On Sun, Nov 23, 2008 at 2:34 PM, André Thieme
<[EMAIL PROTECTED]>wrote:

>
> On 23 Nov., 13:38, "[EMAIL PROTECTED]" <[EMAIL PROTECTED]>
> wrote:
>
> > I have agents whose state is a vector (used as a buffer) of messages.
> > There are a couple of transformation functions, e.g. tagging messages,
> > removing messages from the vector etc. which are implemented with map
> > and filter. In addition when messages are appended to the vector, conj
> > is used and messages end up at the end of the vector. Later I noticed
> > that the order was screwed because some intermediate tagging (using
> > map) returned a secuence as the new agent's state and later additions
> > with conj prepended messages at the front. This motivated me to ask
> > for the simplest and most efficient way to get a vector back because
> > that's what I wanted. Now I use a list instead of a vector and use
> > reverse when necessary.
>
> A typical design pattern in functional programming languages is,
> to write ones own map function.

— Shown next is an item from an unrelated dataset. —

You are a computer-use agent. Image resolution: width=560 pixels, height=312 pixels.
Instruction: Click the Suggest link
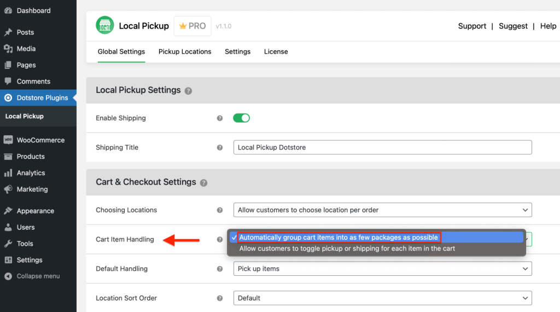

Was it easier to solve your problem
> by doing it with lists compared to something like:
>
> user> (defn vmap [function vector]
>        (loop [[f & r :as v] vector  result []]
>          (if (nil? v)
>              result
>              (recur r (conj result (function f))))))
> #'user/vmap
> user> (vmap inc [10 20 30])
> [11 21 31]
> ?
>
> Although I would agree that something like vmap should be in the
> core language itself. Maybe if there would be a datatype
> clojure.lang.LazyConj vs. the now existing clojure.lang.LazyCons.
> And then a (lazy-conj ...) function would also be needed.
> This could then build lazy lists and also vectors, and on top of that
> one could build vmap, or replace map with it.
>

Wouldn't it be be less brittle to define an operation that always adds an
element to the end of a sequence instead of relying on conj and some
(undocumented?) knowledge how it works for (seqs over) particular
datatypes?

For example, if you define something like

(defmulti enqueue (fn [coll elt] (class coll)))
(defmethod enqueue LazilyPersistentVector [coll elt]
  (conj coll elt))
(defmethod enqueue :default [coll elt]
  (concat coll [elt]))

you get stacks using cons/first/rest and queues using enqueue/first/rest in
a nice, symmetrical way.

user> (def queue (enqueue (enqueue (enqueue [] 1) 2) 3))
#'user/queue
user> (first queue)
1
user> (rest queue)
(2 3)
user> (def stack (cons 3 (cons 2 (cons 1 []))))
#'user/stack
user> (first stack)
3
user> (rest stack)
(2 1)

If you are dealing with long queues, performance might certainly be a
concern with this approach.  But unless you have a server with a really
heavy workload I don't think it should be a problem for message queues (and
you can still use vmap for performance reasons, but the program stays
correct even if you accidentially use map somewhere).